There is an additional principle from Ostrom that shows up over and over in her work, that’s embedded in her explicit principles: a need for a shared understanding of the quantification of the resource.

I am thinking through how these ideas relate to the current Colorado River challenges. Those challenges suggest what I had thought was a functional system lacks these three things. I am thinking a lot about what I described in 2015 when I was writing Water is For Fighting Over, versus what I see happening in 2025. What has changed, or what did I miss?

In which I get my first ambulance ride

Burying the lead here (I always hated the artifice of the journalistic jargon-spelling “lede”), but I had occasion recently to spend a few days in the bubble of the medical-industrial complex. I’m fine, I think, but the identification of a “new” life-changing risk is in actuality the identification of a risk that has probably been there all along. It’s just that now I know about it.

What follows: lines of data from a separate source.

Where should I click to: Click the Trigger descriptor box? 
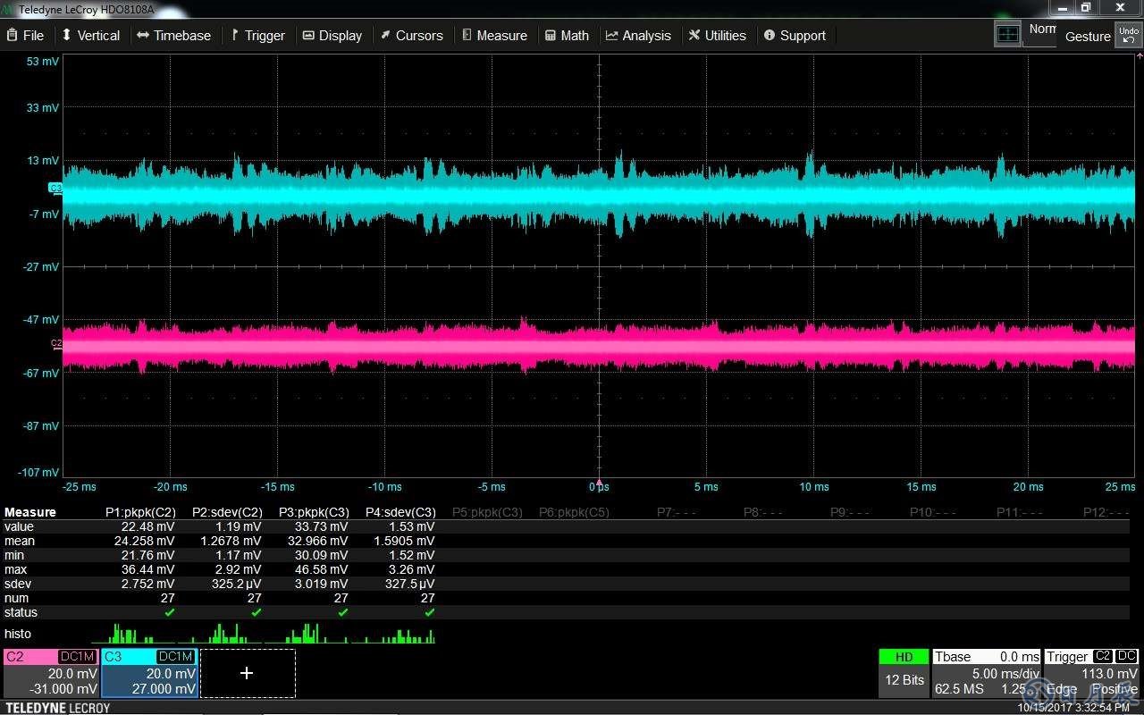click(x=1091, y=673)
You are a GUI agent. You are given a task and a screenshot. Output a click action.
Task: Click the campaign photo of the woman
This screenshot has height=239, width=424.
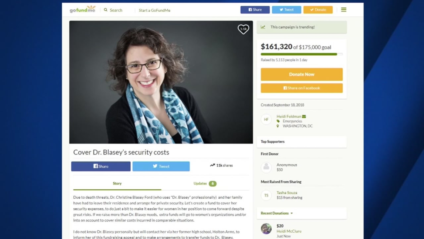(161, 82)
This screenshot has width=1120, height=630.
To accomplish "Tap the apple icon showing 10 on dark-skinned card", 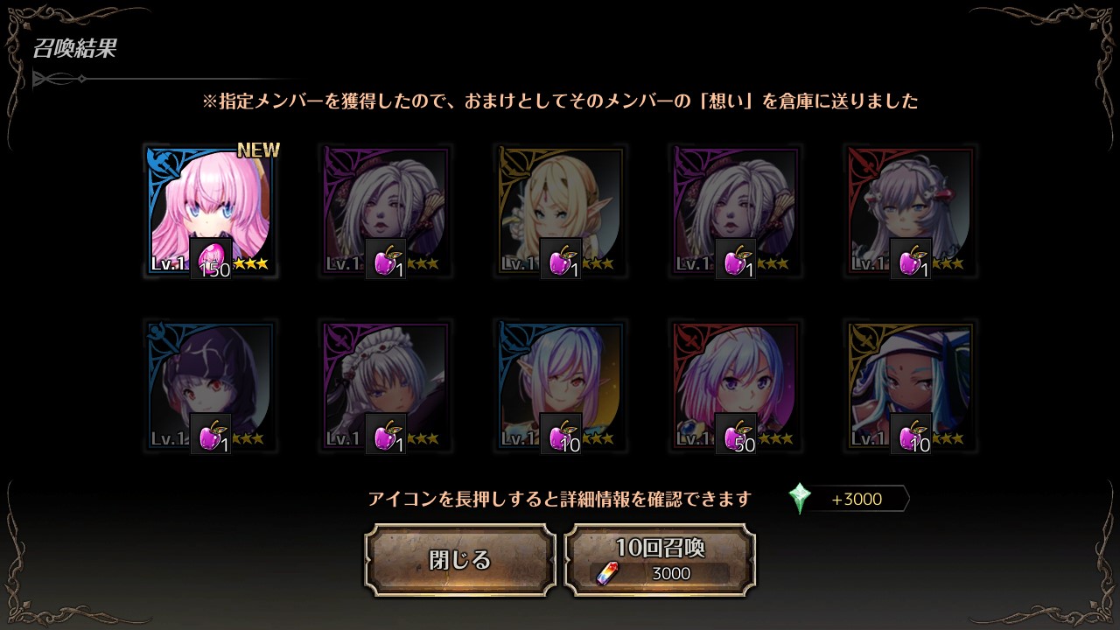I will [911, 433].
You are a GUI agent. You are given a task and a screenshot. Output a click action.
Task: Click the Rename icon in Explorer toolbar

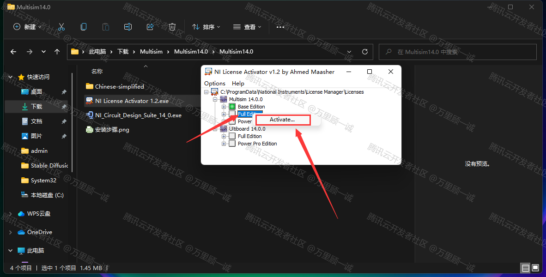[128, 27]
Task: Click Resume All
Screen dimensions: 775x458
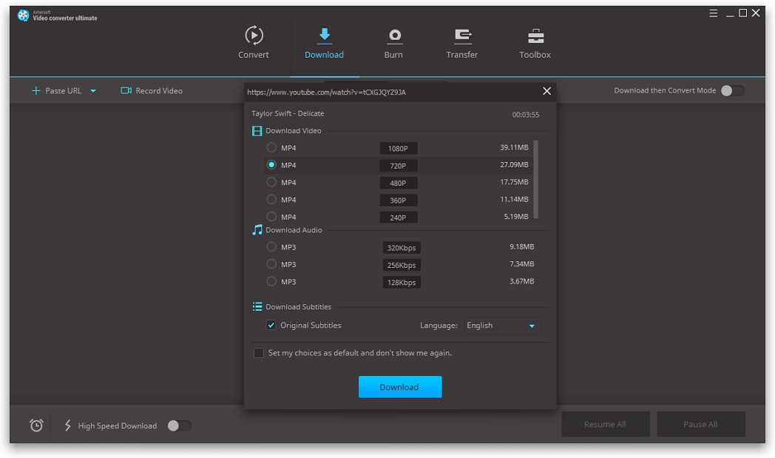Action: (606, 423)
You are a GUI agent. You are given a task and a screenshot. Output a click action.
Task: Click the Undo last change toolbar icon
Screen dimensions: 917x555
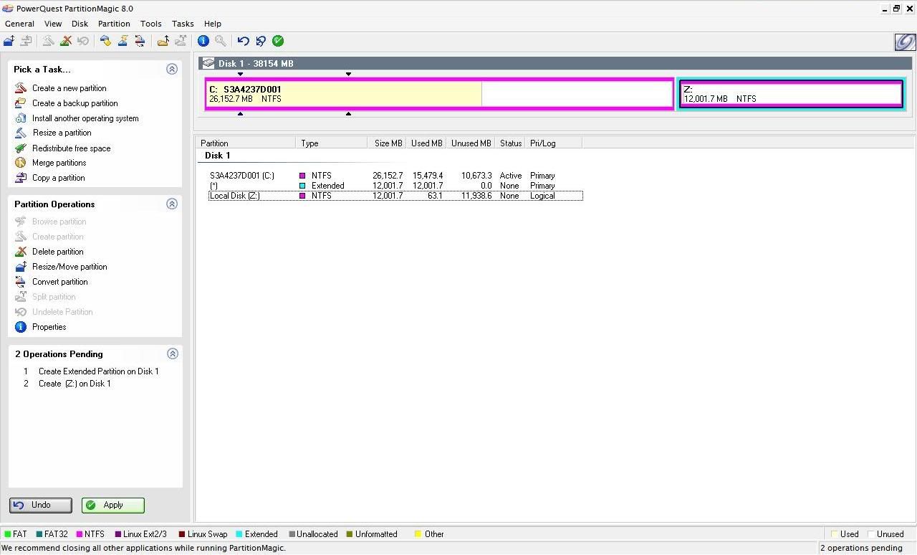point(244,41)
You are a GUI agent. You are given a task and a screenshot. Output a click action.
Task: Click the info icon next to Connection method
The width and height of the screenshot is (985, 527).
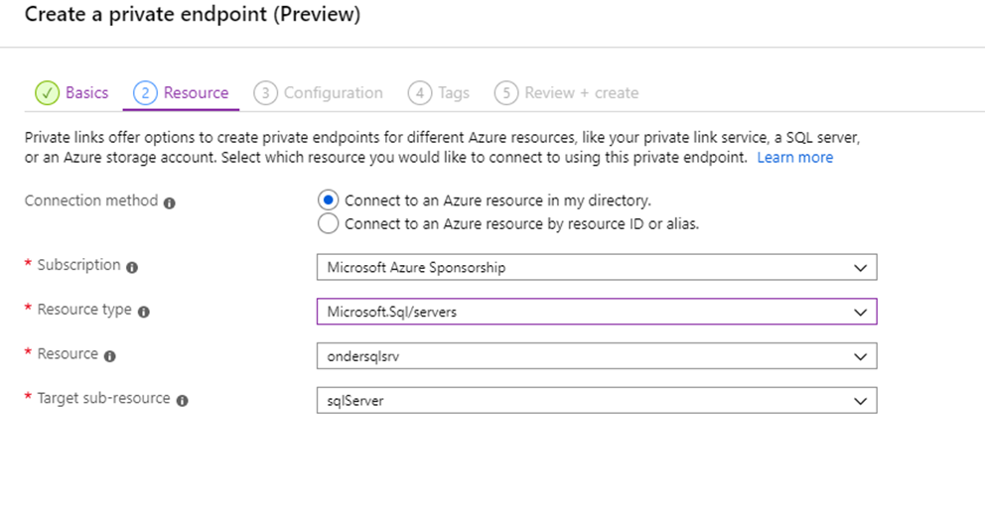click(170, 202)
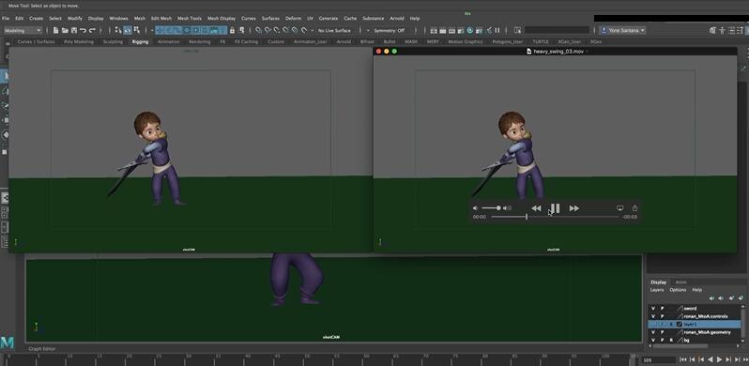Click the undo arrow in the toolbar
The image size is (749, 366).
pyautogui.click(x=84, y=30)
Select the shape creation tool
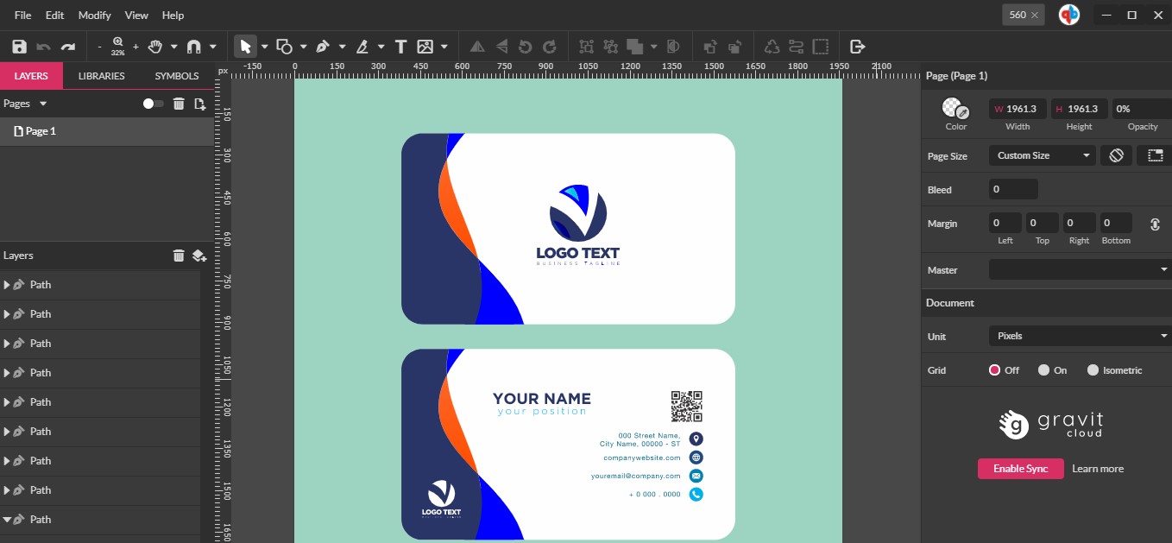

Which means I can do some stuff to reduce that risk, including magical pharmacology (“If I crash,” I told my bike-riding buddy Sunday, “be sure to tell the EMT’s!”) and also saying more “nos” to the stresses of my life of public engagement. My contributions to the commons are not without personal cost, as well as the personal benefits I derive. (Sorry, J.)

It also means that I spend a lot of time thinking about this (new?) risk. This is subtext to all the rest of what I just wrote.

2 Comments

  1. Take care of yourself, John. The longer we live, the more we are in touch with our own mortality. And I have a date with a surgeon at the end of the month after a recent crisis.

  2. Thanks for all that you share with us. I saw a sticker: “This is not your practice life.” Continue to enjoy!